Task to complete
All lines from the one containing "Click Back in the Windows Server Setup dialog" through the end of the data below are to be repeated exactly, with pictures left out.

Records excerpted from a collection:
- - -

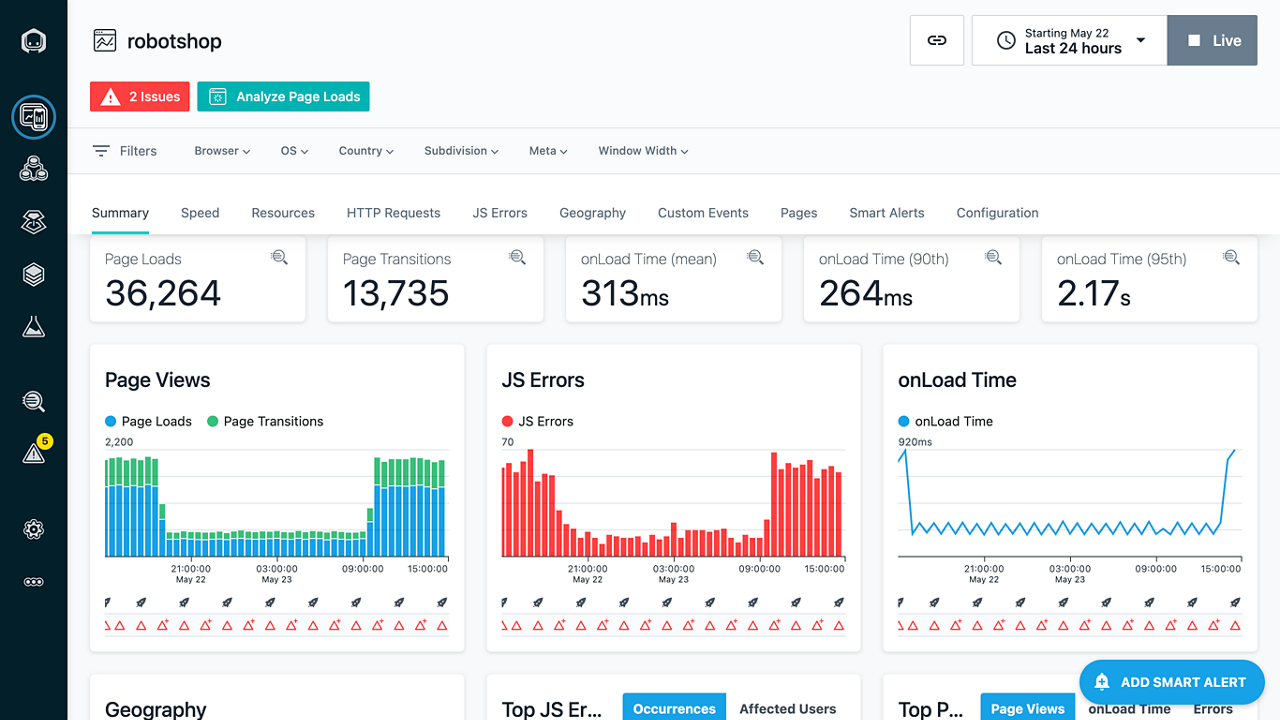Select the Websites & Mobile Apps sidebar icon

(x=33, y=117)

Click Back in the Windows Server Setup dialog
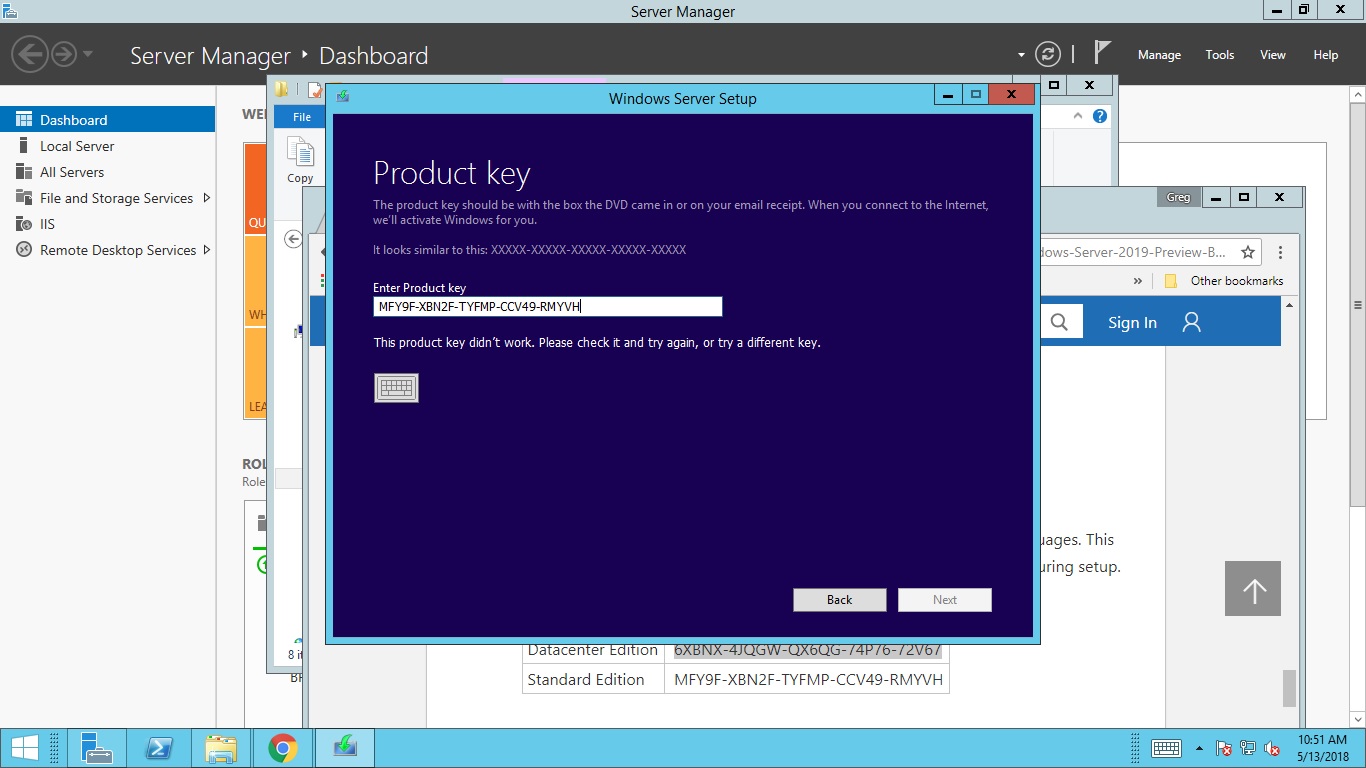tap(839, 599)
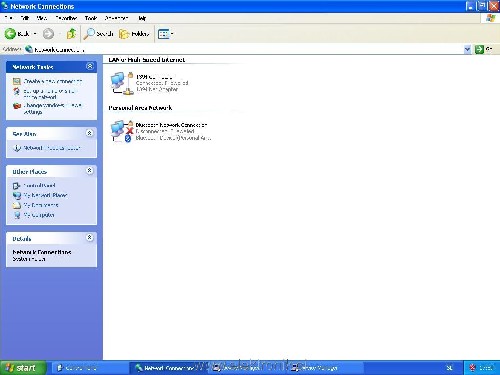Collapse the Details panel
The image size is (500, 375).
tap(89, 238)
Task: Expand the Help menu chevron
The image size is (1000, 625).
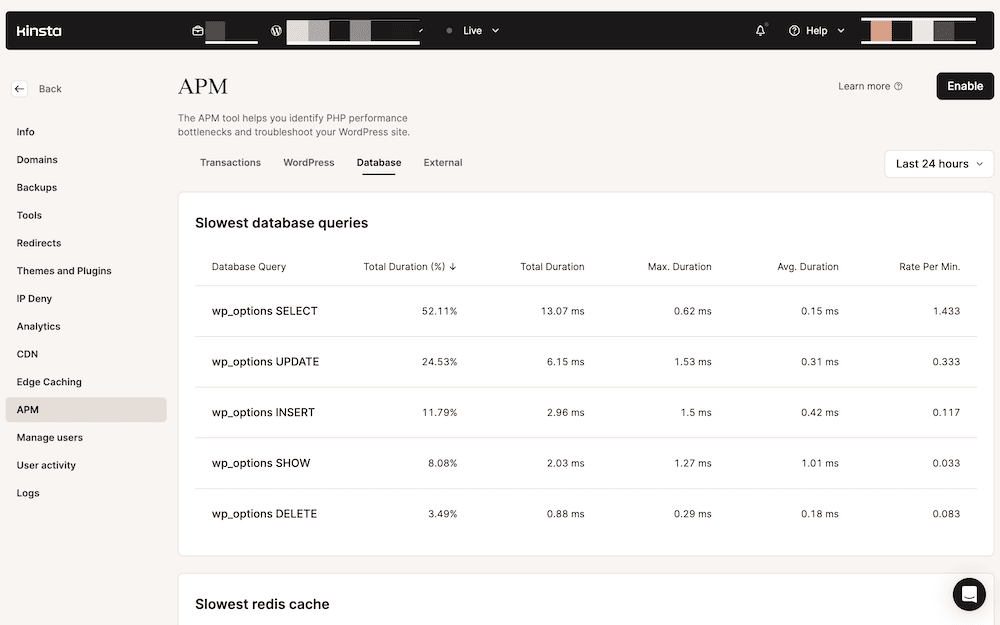Action: point(840,30)
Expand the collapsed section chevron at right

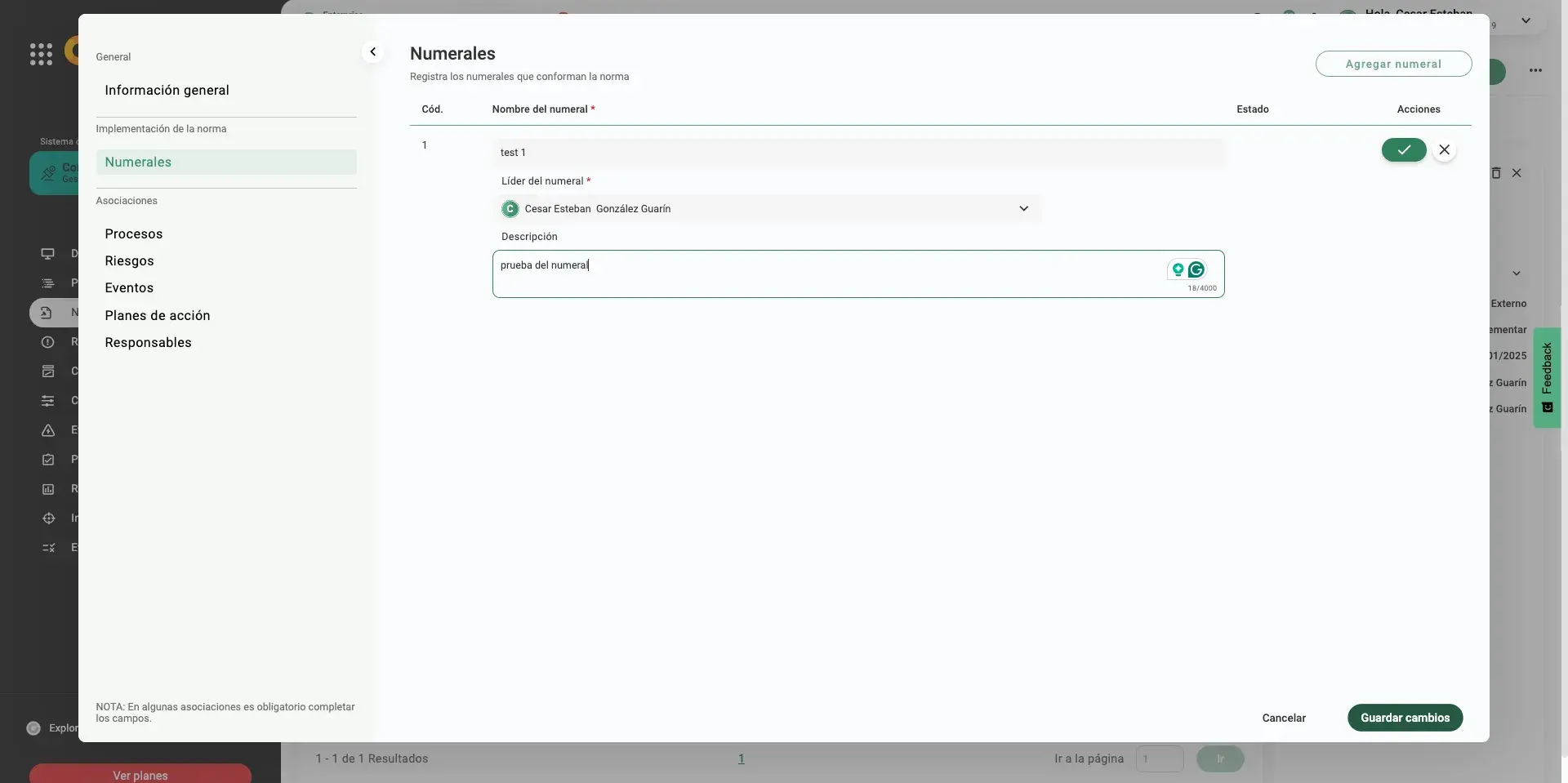1516,274
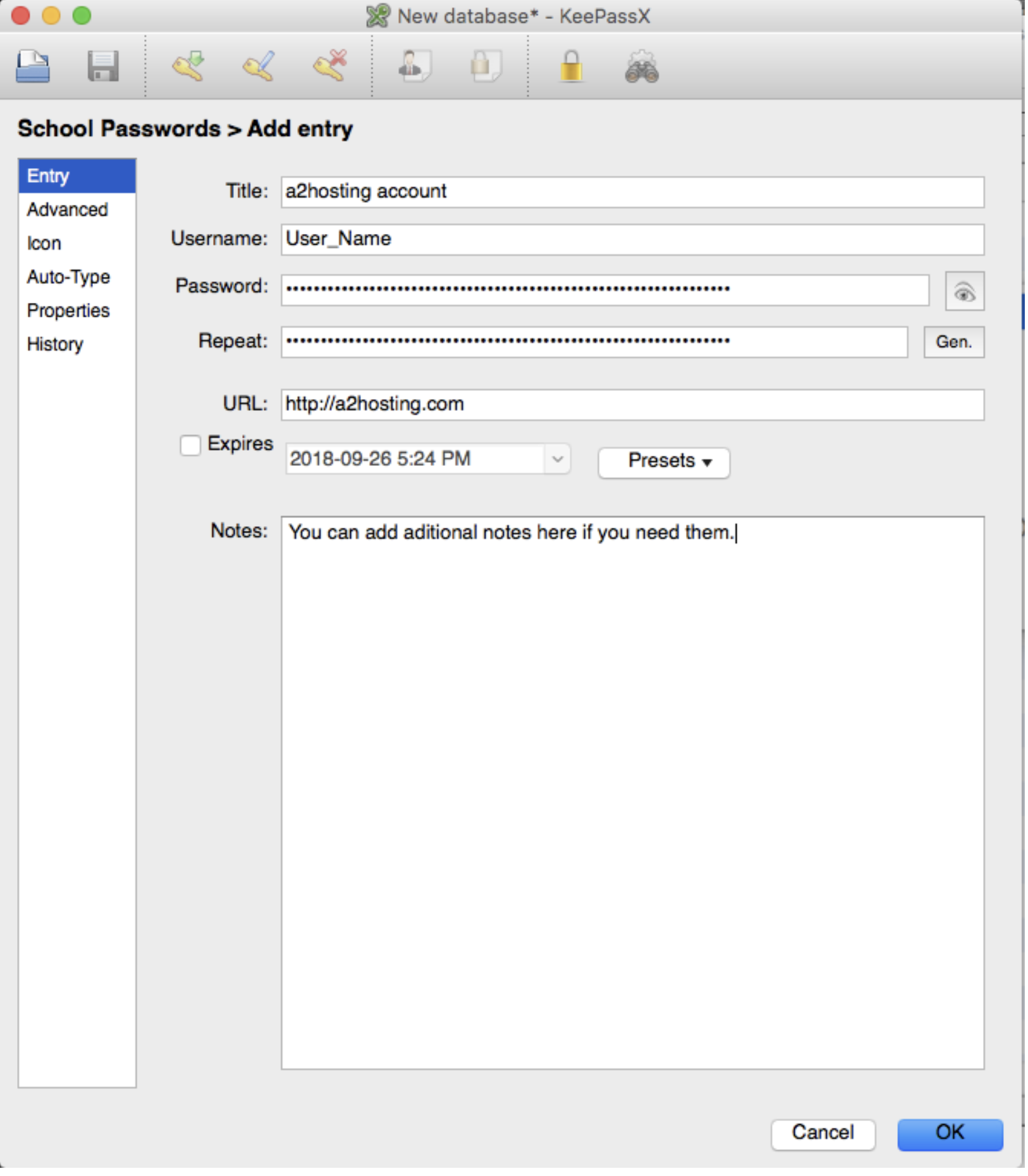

- - -

Answer below
Click Back in the Windows Server Setup dialog
tap(839, 599)
Collapse the Details panel
The image size is (500, 375).
tap(89, 238)
Task: Expand the Help menu chevron
The image size is (1000, 625).
Action: point(840,30)
Expand the collapsed section chevron at right

1516,274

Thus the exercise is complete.